--- START ---
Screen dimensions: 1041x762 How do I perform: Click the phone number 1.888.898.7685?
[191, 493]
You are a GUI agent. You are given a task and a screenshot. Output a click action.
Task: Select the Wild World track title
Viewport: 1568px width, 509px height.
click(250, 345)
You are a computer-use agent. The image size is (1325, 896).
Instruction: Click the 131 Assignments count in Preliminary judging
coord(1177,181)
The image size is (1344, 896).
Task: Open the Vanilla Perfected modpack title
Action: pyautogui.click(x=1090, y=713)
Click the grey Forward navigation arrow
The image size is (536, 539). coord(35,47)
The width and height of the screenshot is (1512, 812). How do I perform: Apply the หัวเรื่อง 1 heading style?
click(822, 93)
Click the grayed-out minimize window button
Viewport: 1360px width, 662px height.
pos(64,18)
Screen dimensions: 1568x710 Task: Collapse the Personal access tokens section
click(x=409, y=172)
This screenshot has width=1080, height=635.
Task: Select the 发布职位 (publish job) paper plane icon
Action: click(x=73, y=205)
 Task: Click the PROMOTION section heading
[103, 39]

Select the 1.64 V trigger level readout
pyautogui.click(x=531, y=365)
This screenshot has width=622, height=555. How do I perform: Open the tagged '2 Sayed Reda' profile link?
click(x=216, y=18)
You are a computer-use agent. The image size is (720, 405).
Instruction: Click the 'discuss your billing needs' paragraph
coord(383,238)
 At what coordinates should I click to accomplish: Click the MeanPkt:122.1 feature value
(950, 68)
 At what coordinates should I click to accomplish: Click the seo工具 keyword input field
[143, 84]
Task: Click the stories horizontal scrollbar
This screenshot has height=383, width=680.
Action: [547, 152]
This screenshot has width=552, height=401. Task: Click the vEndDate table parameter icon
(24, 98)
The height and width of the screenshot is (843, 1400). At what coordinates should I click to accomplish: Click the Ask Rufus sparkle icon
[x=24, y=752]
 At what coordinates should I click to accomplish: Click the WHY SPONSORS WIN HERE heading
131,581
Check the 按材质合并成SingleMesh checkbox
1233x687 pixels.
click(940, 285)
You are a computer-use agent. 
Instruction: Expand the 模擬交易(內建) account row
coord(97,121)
--- END ---
EXERCISE AIM: The records above should be copied out again in full, exactly as they appear.

THE COMPLETED TASK:
Screen dimensions: 1041x762 How do I perform: Click the phone number 1.888.898.7685?
[191, 493]
You are a GUI agent. You are given a task and a screenshot. Output a click action.
Task: Select the Wild World track title
Viewport: 1568px width, 509px height.
click(250, 345)
You are a computer-use agent. The image size is (1325, 896).
Instruction: Click the 131 Assignments count in Preliminary judging
coord(1177,181)
The image size is (1344, 896).
Task: Open the Vanilla Perfected modpack title
Action: pyautogui.click(x=1090, y=713)
Click the grey Forward navigation arrow
The image size is (536, 539). coord(35,47)
The width and height of the screenshot is (1512, 812). How do I perform: Apply the หัวเรื่อง 1 heading style?
click(822, 93)
Click the grayed-out minimize window button
Viewport: 1360px width, 662px height.
pos(64,18)
Screen dimensions: 1568x710 Task: Collapse the Personal access tokens section
click(x=409, y=172)
This screenshot has width=1080, height=635.
Task: Select the 发布职位 (publish job) paper plane icon
Action: click(x=73, y=205)
 Task: Click the PROMOTION section heading
[103, 39]

Select the 1.64 V trigger level readout
pyautogui.click(x=531, y=365)
This screenshot has width=622, height=555. How do I perform: Open the tagged '2 Sayed Reda' profile link?
click(x=216, y=18)
You are a computer-use agent. The image size is (720, 405).
Instruction: Click the 'discuss your billing needs' paragraph
coord(383,238)
 At what coordinates should I click to accomplish: Click the MeanPkt:122.1 feature value
(950, 68)
 At what coordinates should I click to accomplish: Click the seo工具 keyword input field
[143, 84]
Task: Click the stories horizontal scrollbar
This screenshot has height=383, width=680.
Action: [547, 152]
This screenshot has width=552, height=401. Task: Click the vEndDate table parameter icon
(24, 98)
The height and width of the screenshot is (843, 1400). At what coordinates should I click to accomplish: Click the Ask Rufus sparkle icon
[x=24, y=752]
 At what coordinates should I click to accomplish: Click the WHY SPONSORS WIN HERE heading
131,581
Check the 按材质合并成SingleMesh checkbox
1233x687 pixels.
click(940, 285)
You are a computer-use agent. 
Instruction: Expand the 模擬交易(內建) account row
coord(97,121)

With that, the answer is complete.